WORKING DATA —
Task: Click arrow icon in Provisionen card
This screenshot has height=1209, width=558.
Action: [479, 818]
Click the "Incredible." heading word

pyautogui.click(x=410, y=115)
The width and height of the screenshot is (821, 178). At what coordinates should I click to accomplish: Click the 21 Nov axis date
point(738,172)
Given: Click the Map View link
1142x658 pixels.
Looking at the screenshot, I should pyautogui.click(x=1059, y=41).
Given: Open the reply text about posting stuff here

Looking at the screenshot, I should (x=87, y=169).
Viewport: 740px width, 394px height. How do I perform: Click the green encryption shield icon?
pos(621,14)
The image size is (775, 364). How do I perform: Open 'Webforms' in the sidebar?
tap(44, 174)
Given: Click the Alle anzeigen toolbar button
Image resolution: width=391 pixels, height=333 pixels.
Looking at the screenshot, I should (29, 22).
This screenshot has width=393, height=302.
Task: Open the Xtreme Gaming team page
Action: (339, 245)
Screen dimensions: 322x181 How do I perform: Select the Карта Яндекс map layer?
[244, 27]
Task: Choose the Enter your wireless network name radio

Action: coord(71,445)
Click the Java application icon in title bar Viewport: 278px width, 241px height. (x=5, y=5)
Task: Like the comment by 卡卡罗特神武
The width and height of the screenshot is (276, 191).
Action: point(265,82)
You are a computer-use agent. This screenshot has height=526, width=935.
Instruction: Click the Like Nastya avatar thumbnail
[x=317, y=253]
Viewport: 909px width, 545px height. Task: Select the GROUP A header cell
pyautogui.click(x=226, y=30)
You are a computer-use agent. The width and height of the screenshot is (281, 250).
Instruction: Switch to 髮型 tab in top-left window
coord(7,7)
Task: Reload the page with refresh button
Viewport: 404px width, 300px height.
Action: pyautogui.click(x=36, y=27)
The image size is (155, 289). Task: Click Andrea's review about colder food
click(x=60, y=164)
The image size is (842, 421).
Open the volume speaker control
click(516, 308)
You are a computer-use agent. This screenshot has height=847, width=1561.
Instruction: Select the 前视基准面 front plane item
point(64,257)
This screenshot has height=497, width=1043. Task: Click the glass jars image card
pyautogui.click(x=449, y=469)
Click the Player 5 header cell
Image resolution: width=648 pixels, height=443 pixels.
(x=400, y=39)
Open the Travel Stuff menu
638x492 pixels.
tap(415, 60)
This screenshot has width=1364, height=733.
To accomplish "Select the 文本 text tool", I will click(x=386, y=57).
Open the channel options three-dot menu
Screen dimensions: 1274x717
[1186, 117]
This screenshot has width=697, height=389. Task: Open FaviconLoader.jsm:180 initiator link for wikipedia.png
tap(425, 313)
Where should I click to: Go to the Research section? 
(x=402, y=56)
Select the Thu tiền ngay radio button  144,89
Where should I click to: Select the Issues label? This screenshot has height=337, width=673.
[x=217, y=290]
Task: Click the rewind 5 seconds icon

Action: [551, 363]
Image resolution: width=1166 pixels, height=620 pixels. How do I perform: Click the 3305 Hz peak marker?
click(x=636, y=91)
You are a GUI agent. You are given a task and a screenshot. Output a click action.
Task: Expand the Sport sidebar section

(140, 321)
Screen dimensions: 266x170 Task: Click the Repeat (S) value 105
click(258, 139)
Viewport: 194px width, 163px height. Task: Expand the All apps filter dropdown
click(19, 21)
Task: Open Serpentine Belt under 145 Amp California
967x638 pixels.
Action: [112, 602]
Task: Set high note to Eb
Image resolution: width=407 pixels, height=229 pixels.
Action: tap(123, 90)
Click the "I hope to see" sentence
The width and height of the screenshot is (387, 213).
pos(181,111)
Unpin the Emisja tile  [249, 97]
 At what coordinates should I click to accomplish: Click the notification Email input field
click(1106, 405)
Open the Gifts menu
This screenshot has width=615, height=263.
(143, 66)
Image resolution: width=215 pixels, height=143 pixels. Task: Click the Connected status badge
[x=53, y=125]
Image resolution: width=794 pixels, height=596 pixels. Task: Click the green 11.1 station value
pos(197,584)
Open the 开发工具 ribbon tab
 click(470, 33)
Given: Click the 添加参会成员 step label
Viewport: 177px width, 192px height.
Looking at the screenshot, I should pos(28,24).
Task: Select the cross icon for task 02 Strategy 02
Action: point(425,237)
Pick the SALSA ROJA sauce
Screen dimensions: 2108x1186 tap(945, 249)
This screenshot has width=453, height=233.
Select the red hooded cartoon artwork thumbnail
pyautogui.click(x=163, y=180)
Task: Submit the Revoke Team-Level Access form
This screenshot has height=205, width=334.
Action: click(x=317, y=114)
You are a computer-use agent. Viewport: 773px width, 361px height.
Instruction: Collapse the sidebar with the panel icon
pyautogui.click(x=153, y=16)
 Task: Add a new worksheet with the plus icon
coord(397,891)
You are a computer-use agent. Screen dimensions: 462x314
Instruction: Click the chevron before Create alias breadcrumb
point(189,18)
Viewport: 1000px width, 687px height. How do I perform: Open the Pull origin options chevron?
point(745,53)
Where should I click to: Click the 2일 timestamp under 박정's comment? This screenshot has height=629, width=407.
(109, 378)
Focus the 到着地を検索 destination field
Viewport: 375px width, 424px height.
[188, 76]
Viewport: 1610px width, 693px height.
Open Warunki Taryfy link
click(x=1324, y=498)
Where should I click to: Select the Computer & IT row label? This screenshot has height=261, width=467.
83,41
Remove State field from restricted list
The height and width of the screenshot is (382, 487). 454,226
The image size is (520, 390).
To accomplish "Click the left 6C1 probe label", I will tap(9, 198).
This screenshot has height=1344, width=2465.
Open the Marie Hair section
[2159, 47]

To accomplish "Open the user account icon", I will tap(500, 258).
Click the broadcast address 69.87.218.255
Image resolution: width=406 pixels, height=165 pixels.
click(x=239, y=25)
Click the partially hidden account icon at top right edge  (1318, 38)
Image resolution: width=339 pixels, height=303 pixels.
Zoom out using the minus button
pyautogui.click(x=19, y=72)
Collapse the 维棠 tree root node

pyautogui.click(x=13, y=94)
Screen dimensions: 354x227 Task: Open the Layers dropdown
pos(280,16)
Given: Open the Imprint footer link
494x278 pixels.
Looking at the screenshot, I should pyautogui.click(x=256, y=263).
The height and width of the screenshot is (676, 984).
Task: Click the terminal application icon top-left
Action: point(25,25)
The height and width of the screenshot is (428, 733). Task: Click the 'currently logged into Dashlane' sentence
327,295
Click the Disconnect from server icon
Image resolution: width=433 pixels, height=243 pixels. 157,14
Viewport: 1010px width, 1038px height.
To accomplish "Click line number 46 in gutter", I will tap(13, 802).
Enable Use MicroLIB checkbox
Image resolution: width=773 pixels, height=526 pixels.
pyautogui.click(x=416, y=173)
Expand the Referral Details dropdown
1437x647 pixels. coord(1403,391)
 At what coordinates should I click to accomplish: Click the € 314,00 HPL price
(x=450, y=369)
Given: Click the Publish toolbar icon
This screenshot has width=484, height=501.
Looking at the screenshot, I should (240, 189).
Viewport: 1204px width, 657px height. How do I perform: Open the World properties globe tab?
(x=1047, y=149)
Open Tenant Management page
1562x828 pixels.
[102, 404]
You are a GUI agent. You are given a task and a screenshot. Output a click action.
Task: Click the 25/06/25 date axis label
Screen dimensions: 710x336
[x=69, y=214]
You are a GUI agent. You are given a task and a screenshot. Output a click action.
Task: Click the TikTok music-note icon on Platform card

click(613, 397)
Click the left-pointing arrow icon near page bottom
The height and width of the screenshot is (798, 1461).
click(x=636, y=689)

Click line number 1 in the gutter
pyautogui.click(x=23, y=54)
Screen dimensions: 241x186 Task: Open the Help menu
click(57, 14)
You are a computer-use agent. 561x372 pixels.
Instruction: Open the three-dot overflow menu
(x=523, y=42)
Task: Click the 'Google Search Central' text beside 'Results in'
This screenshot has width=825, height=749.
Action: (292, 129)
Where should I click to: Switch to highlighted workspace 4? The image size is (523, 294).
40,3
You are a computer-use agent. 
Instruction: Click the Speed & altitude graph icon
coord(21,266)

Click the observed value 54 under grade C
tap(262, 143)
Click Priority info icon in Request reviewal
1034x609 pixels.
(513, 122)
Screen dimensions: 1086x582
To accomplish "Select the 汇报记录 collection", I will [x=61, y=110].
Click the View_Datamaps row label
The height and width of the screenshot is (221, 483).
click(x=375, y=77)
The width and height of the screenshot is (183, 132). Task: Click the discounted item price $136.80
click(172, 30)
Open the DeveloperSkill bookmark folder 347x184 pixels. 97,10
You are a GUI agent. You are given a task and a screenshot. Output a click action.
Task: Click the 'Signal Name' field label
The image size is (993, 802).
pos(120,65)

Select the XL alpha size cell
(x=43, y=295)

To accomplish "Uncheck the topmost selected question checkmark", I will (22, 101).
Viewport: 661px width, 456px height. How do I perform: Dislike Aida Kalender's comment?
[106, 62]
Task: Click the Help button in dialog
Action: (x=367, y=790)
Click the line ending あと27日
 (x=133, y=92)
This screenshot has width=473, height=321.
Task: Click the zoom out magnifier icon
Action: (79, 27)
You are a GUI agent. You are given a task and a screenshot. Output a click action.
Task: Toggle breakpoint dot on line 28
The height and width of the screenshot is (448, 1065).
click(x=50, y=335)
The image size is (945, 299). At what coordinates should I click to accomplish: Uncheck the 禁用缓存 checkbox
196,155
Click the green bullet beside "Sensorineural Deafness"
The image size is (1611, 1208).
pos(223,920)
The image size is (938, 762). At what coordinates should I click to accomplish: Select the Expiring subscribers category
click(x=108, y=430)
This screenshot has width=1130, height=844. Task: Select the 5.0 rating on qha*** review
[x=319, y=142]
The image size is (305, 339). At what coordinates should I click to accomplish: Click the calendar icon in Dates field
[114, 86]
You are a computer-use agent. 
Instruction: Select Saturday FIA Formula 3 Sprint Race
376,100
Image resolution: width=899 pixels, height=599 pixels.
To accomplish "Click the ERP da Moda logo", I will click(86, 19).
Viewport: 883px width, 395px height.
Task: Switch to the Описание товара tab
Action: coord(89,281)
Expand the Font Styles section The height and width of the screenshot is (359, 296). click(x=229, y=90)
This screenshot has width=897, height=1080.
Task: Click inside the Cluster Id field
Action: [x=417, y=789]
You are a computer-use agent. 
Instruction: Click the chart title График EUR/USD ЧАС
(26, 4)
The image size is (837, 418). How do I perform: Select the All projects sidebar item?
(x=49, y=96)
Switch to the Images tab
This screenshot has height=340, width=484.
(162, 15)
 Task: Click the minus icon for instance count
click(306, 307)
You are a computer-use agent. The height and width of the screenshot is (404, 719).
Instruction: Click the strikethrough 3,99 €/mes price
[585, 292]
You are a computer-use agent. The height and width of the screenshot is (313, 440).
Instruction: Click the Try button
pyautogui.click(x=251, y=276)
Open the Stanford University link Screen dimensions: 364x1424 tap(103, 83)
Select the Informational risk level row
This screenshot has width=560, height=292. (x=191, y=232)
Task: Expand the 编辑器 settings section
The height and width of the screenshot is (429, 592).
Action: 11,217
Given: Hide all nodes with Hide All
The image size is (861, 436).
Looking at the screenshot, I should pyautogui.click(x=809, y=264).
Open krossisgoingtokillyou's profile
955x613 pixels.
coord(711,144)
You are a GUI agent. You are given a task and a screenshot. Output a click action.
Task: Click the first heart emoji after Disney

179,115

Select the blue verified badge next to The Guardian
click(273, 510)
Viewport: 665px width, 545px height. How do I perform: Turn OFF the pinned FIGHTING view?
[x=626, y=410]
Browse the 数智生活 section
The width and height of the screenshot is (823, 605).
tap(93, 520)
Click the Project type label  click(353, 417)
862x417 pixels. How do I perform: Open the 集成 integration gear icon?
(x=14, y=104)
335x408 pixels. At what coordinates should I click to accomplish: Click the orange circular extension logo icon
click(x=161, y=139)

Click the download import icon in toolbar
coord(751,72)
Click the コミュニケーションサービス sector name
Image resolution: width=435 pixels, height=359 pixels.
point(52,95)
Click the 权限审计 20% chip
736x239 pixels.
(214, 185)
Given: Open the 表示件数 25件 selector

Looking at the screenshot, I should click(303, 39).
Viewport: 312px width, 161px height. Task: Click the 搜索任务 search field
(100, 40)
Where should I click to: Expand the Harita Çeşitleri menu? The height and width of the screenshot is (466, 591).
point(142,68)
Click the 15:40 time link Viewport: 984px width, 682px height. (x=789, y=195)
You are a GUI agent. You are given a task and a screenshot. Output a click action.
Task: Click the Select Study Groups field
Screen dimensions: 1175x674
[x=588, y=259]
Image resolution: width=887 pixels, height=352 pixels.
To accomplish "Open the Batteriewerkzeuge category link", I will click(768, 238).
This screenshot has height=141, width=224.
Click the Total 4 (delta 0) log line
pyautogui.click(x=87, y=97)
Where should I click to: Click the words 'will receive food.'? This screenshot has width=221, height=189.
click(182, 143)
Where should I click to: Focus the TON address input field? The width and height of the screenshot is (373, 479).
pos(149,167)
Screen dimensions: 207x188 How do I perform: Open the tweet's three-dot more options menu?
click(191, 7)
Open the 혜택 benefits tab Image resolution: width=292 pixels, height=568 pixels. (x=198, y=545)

DIRECTIONS — Which lines in the listing have the string "account"? Pick them out and copy them.

ANSWER AREA —
To accomplish "Open the user account icon", I will tap(500, 258).
Click the partially hidden account icon at top right edge  (1318, 38)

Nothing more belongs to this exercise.